Neste sábado o Diário do Nordeste trouxe várias reportagens que expressam a situação de várias prefeituras nestes primeiros 100 dias em que os prefeitos assumiram seus cargos. Mesmo a União e o Estado aumentando o repasse de recursos para várias ações das prefeituras nos últimos anos, é impressionante como os gastos para manter a máquina pública também crescem na mesma proporção, o que limita e muito as ações dos prefeitos.

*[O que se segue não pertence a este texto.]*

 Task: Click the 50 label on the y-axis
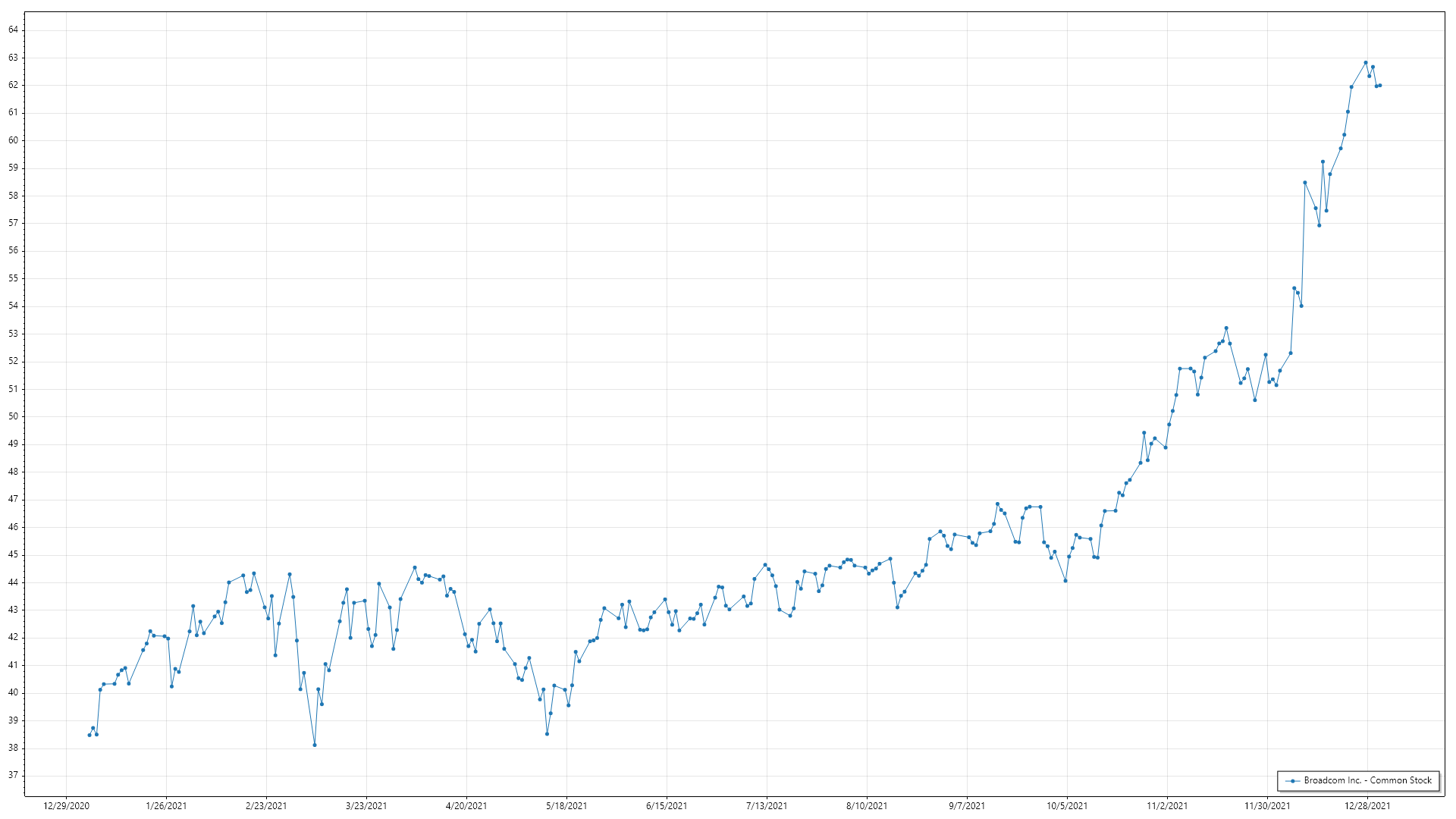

Para que os 22 leitores do blog tenham uma idéia, vamos analisar o seguinte: cada vez que um prefeito constrói um posto de saúde ou obra similar, ele tem aumentado os gastos de manutenção da máquina (funcionários, equipamentos, contas de água, luz, etc), o que faz com que os recurso para investimentos na jurisdição municipal fiquem apertados.
Sem falar nas várias demandas de municípios interioranos onde todos acham que o prefeito tem obrigação disso, daquilo outro e por aí vai. Culmina pela municipalidade não agradar a todos, cujos descontentamento revertem-se na forma de votos contrários a este. Mas fazer o quê, se o cobertor é curto e o corpo é grande?
Ter calma e correr atrás de recursos junto ao estado e união, mediante a aquisição de assessoria competente, bem como na economia de gastos com pessoal colocando somente o necessário para o bom andamento dos trabalhos públicos.